The fact that Shay Given and (to a lesser extent) Sebastien Bassong were the only players to show anything like consistently decent form - one left the club in January and the other took time to establish himself in the side - was lamentable given the supposed quality of what is an expensively assembled squad. There were occasional flashes from others, but the contrast with the likes of (for example) Stoke, for whom nearly everyone - unsung players all - performed at something approaching the manager's mythical 110% all season, was sharp. Dips in form are only natural, of course - but then so are peaks.
However, while form is largely beyond the control of the individual player (and so the lack of it not really blameworthy, even if extremely frustrating), and self-belief understandably ebbs slowly away when results are consistently poor, there is absolutely no excuse for a lack of effort. As Paul noted in his report, what was most infuriating about Sunday's match was the fact that at no point after the opening fifteen minutes did the team look sufficiently troubled by the prospect of relegation to be bothered to try and do something about it.
At a time when people have lost and continue to lose their jobs and all of us are feeling the pinch, the half-arsedness of some of the displays from individuals content to collect five- or even six-figure salaries every week was downright offensive. Only a handful of players seemed to be trying even when enduring miserable games - Nicky Butt and Steven Taylor chief among them. Did the rest not appreciate what it meant to the club, to the fans, to the city to remain in the Premier League? Or, worse still, did they simply not care?
3. Transfer trauma and tribulation
If everything Midas touched turned to gold, then we seem to have the exact opposite effect on players who sign for us - remember Hugo Viana and Albert Luque in particular, but the likes of Damien Duff more recently.
While Peter Lovenkrands proved himself a useful stop-gap during the second half of the season and Danny Guthrie can at least take a half-decent corner (a total novelty for us), after an electrifying debut on the opening day Jonas Gutierrez frustrated with his natural talent but inability to supply any end product, whether cross or shot, and the Spiderman mask never made it out of his sock.
Sometimes, though, it's not a matter of a reasonable purchase proving to be a dud - sometimes the purchase isn't reasonable in the first place. In the middle of the park, Alan Smith and January recruit Kevin Nolan were pointlessness personified, while the signing of Ryan Taylor from Wigan suggested little more than an attempt to ensure he doesn't score another impeccably curled free-kick against us ever again.
Of the Three Amigos who were Wise's pitiful legacy, Ignacio Gonzales took up permanent residence in the treatment room; £5m striker Xisco was consistently overlooked even when he was fit and none of our other forwards were, his sole contribution being a shanked consolation in the miserable home defeat by Hull; and Jose Enrique was reminiscent of Celestine Babayaro - also a left-back and also lazy and useless but, at £6m, six times more expensive.
And then we come to the coup de grace, Fabricio Coloccini, an Argentinian international who, after a promising start at Old Trafford, rapidly proved himself an extremely able Boumsong impersonator. Lax marking, carelessness in possession, weakness in the tackle, tripping over his own feet - nothing was beyond him. And yet, incredibly, one of the prime reasons for our relegation had the nerve to complain publicly that the club wasn't as it had been sold to him in the brochure...

■ ■ ■ ■ ■

**Requirement**. Summarize the season review above in two sentences.

■ ■ ■ ■ ■

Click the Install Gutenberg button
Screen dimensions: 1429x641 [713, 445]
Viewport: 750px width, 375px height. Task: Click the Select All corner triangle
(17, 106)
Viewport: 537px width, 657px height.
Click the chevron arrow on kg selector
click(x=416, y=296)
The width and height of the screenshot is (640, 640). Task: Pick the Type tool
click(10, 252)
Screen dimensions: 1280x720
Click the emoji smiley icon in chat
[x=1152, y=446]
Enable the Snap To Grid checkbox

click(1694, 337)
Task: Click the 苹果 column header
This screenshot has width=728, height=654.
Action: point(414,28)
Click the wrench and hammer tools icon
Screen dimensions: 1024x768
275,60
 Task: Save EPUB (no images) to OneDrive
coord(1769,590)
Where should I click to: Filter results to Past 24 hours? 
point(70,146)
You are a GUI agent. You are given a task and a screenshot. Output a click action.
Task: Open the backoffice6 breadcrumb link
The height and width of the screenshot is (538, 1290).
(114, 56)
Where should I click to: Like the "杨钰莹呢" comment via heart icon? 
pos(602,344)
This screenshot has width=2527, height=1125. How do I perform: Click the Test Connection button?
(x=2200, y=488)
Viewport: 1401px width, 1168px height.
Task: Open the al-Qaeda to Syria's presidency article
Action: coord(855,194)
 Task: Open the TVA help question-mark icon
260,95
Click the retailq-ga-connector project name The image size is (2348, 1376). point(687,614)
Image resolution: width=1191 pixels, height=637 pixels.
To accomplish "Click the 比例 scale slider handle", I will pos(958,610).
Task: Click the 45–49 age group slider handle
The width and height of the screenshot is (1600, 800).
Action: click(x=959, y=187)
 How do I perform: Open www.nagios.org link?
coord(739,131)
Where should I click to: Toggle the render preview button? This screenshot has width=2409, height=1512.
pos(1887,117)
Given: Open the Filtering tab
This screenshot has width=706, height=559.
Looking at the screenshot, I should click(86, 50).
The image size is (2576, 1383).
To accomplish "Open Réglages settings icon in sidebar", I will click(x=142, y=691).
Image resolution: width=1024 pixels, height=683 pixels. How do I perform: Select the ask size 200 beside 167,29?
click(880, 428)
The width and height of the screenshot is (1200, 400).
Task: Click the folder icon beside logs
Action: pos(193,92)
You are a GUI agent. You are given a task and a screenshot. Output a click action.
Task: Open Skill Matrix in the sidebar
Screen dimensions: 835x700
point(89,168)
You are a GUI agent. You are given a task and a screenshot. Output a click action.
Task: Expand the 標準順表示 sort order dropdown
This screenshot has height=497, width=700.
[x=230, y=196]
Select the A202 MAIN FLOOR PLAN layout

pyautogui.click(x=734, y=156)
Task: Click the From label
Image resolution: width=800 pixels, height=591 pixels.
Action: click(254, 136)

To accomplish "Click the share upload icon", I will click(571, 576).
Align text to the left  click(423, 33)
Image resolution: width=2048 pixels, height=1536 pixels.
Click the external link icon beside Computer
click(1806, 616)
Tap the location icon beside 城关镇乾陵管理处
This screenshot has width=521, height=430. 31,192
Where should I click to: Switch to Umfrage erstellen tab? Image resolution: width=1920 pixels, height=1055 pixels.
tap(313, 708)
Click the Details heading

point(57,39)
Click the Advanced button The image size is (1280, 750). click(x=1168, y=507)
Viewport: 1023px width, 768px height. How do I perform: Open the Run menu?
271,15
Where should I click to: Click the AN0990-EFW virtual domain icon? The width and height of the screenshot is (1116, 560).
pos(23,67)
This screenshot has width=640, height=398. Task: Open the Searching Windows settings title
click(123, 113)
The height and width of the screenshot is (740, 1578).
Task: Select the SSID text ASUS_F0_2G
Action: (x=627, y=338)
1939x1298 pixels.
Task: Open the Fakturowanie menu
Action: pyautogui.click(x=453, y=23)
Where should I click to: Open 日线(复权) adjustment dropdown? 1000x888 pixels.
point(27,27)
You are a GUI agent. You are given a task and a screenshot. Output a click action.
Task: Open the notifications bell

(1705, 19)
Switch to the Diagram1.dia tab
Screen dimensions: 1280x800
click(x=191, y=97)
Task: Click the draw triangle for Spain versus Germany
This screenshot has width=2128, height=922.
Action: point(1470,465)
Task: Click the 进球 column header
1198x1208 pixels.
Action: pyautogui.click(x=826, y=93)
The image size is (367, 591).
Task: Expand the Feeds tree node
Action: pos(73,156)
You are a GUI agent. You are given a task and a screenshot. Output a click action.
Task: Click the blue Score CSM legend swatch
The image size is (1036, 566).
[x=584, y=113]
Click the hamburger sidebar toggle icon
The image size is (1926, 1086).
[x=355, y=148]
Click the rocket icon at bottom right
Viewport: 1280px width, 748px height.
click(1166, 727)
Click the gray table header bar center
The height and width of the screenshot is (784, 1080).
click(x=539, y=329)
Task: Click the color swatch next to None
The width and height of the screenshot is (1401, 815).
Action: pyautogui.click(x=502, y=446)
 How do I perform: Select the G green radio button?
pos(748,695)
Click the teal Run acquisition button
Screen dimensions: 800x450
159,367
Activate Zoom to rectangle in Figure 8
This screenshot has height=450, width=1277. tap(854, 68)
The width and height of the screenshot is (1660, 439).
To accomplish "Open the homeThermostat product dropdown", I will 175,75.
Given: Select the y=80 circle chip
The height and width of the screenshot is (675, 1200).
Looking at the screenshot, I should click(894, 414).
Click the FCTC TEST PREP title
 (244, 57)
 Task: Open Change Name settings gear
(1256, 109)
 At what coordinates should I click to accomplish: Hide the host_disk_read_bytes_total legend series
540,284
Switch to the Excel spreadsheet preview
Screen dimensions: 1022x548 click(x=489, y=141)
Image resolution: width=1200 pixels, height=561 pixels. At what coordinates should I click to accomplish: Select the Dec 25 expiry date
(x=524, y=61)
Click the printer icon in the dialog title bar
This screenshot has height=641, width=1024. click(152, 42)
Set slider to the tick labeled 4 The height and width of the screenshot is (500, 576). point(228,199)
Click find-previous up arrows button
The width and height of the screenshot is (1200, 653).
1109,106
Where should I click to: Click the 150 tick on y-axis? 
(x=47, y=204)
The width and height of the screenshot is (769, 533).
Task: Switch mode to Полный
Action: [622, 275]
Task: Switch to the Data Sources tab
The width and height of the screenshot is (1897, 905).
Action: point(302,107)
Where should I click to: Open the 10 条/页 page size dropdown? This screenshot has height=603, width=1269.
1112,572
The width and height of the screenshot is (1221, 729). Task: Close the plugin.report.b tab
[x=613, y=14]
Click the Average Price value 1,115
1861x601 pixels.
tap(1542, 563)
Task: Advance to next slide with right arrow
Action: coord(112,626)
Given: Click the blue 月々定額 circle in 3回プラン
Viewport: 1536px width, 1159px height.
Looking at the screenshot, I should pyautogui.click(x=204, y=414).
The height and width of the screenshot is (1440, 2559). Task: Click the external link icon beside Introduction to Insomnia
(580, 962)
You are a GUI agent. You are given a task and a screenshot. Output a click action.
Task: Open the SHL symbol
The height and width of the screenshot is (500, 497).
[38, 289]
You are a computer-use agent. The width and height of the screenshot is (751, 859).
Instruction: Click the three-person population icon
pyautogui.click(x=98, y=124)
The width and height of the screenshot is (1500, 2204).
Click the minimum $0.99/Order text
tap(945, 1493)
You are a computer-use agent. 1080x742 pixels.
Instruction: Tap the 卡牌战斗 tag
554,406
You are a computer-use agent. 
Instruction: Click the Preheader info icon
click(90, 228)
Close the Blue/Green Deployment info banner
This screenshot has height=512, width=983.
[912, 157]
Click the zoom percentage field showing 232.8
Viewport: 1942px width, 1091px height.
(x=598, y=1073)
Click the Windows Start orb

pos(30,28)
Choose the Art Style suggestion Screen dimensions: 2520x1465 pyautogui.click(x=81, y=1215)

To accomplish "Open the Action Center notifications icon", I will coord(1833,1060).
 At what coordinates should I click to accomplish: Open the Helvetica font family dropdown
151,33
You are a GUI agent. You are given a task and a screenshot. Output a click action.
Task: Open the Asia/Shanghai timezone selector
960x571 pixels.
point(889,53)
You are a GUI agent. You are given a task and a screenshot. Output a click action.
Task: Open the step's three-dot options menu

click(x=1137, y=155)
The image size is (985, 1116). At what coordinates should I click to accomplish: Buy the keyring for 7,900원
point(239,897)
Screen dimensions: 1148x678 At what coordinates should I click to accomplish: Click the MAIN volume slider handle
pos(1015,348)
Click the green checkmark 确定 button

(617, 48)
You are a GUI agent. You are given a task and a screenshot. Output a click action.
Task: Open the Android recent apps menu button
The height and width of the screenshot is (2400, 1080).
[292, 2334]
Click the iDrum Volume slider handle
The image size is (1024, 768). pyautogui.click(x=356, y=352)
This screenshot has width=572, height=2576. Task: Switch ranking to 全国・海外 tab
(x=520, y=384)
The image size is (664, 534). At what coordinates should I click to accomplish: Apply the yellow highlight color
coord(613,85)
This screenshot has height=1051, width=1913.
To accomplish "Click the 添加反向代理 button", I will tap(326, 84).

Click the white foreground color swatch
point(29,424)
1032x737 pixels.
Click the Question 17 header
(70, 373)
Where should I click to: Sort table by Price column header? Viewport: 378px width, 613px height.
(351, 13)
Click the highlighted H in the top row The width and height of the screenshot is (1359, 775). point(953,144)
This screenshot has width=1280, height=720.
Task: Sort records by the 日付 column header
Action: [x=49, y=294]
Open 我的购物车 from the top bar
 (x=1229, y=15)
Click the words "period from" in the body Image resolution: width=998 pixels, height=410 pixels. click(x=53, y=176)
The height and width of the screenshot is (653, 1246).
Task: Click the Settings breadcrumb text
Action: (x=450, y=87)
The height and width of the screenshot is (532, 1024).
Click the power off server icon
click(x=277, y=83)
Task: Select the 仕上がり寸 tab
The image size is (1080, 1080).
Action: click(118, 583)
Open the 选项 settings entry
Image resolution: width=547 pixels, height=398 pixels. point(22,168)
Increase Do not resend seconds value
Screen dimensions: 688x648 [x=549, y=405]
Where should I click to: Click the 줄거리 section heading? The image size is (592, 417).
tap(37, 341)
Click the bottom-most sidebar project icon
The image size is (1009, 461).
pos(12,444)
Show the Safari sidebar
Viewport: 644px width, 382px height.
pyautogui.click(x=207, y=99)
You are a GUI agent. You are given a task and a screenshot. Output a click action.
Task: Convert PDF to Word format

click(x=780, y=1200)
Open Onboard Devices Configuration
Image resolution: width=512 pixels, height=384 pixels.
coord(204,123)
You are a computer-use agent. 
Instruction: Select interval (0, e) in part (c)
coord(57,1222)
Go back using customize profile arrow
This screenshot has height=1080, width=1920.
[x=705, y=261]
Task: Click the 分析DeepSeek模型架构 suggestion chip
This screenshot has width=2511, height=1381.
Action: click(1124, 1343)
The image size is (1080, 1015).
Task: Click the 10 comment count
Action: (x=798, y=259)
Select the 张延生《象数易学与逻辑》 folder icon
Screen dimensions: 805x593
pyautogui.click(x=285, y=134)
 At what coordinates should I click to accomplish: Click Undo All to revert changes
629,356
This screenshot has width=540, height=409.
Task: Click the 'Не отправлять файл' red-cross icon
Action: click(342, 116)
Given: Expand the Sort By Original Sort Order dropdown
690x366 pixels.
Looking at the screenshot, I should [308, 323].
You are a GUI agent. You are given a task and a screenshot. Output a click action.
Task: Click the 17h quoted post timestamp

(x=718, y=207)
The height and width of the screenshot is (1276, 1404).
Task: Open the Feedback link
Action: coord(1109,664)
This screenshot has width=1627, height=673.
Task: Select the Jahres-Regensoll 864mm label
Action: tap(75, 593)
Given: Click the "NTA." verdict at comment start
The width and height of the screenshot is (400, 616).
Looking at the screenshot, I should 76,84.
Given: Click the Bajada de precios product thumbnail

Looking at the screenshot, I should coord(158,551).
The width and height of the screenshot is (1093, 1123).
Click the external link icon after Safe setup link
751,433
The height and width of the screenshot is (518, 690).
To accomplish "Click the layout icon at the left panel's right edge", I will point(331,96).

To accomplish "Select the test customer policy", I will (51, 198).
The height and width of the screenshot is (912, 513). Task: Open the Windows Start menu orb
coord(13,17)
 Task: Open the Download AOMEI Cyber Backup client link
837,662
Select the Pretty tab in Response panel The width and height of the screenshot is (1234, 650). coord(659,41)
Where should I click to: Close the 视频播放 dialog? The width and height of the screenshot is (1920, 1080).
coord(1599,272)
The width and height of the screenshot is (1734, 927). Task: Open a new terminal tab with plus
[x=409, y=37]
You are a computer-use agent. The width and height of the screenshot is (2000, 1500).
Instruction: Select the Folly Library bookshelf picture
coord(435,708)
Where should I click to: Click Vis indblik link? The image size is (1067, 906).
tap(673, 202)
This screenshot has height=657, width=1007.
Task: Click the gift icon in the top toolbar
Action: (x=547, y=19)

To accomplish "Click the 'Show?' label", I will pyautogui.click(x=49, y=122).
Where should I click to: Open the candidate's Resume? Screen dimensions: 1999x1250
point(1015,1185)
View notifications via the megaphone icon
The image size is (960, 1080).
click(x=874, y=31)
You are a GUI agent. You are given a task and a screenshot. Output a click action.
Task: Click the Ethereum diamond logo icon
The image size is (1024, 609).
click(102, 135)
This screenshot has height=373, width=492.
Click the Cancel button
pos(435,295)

■ ■ ■ ■ ■

**Expected answer**. Apart from Shay Given and, to a lesser extent, Sebastien Bassong, the expensively assembled squad showed little consistent form, and the lack of effort from most players was inexcusable, with only a handful, chiefly Nicky Butt and Steven Taylor, appearing to try. The club's transfers also largely failed: Jonas Gutierrez produced no end product, Alan Smith and Kevin Nolan were pointless, Wise's three signings were injured, overlooked or lazy, and Fabricio Coloccini proved an error-prone defender who then complained publicly about the club.